**Exercise tasks:**
1 – From the recipe post below, return the passage starting with "I may have gone" and going on through "is lightly browned.", copied word for word.
2 – According to the recipe post, what size casserole dish is used?

**Provided passage:**
-- start --
0.5 lb sliced Pom Pom (1/4 in.), or 2 cups
0.5 lb lemon sole fillets
1 Yukon gold potato or other white potato
1 oz thinly sliced guanciale, substitute pancetta
1 small onion thinly sliced
1 clove garlic minced
2 tbsp heavy cream
1 cup panko bread crumb
1 tbsp melted butter
2 tbsp minced parsley
freshly ground pepper
lemon wedge

I may have gone overboard on the preparation. Preheat over to 400 deg. In a saute pan, sere guanciale until crisp and set aside. If necessary, add 1/2 tbsp of vegetable oil to facilitate the sere. Retain 1 tbsp of fat, and gently saute onion/garlic and the murooms until lightly browned, remove and set-aside. Mix cream into onion/garlic mixture. Steam sliced potato and set aside. Mix bread crumb, parsley and butter.

In a 2 qt casserole dish, grease bottom with butter or vegetable oil and layer ingredients alternately, in no particular order with the exception of starting with potatoes on the bottom and one layer of onion/garlic/cream just below the bread topping. Bake for 15-20 minutes, until fish is done and breading is lightly browned.

I served this with beet greens sauteed in olive oil, minced garlic, and lemon. Not sure what beverage it was pared with, if I had thought about it and had time I would have picked up a decent chardonnay.

Friday, October 16, 2009

Fall Fungus

So it’s October and the current weather could be compared to my last update in May. As usual the summer slipped by quickly, more quickly than usual due to the damp and depressed June and July that sat on the Northeast. Although we were well saturated in the early part of the summer, my fungus forays yielded meager results. There was a day in early July that I discovered a small grove of pristine chanterelles, but the full bolete bonanza never came to pass.
-- end --
**Data:**
-- start --
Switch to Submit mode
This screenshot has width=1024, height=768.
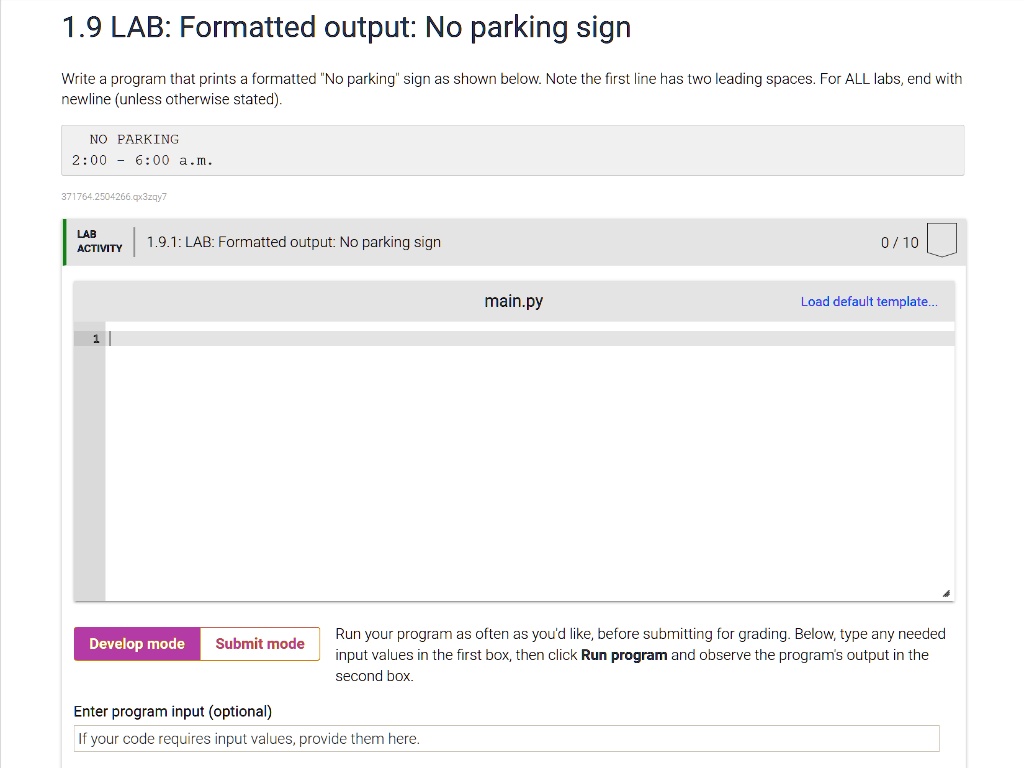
-- end --
**Answers for the tasks:**
1 –
I may have gone overboard on the preparation. Preheat over to 400 deg. In a saute pan, sere guanciale until crisp and set aside. If necessary, add 1/2 tbsp of vegetable oil to facilitate the sere. Retain 1 tbsp of fat, and gently saute onion/garlic and the murooms until lightly browned, remove and set-aside. Mix cream into onion/garlic mixture. Steam sliced potato and set aside. Mix bread crumb, parsley and butter.

In a 2 qt casserole dish, grease bottom with butter or vegetable oil and layer ingredients alternately, in no particular order with the exception of starting with potatoes on the bottom and one layer of onion/garlic/cream just below the bread topping. Bake for 15-20 minutes, until fish is done and breading is lightly browned.

2 – A 2 qt casserole dish.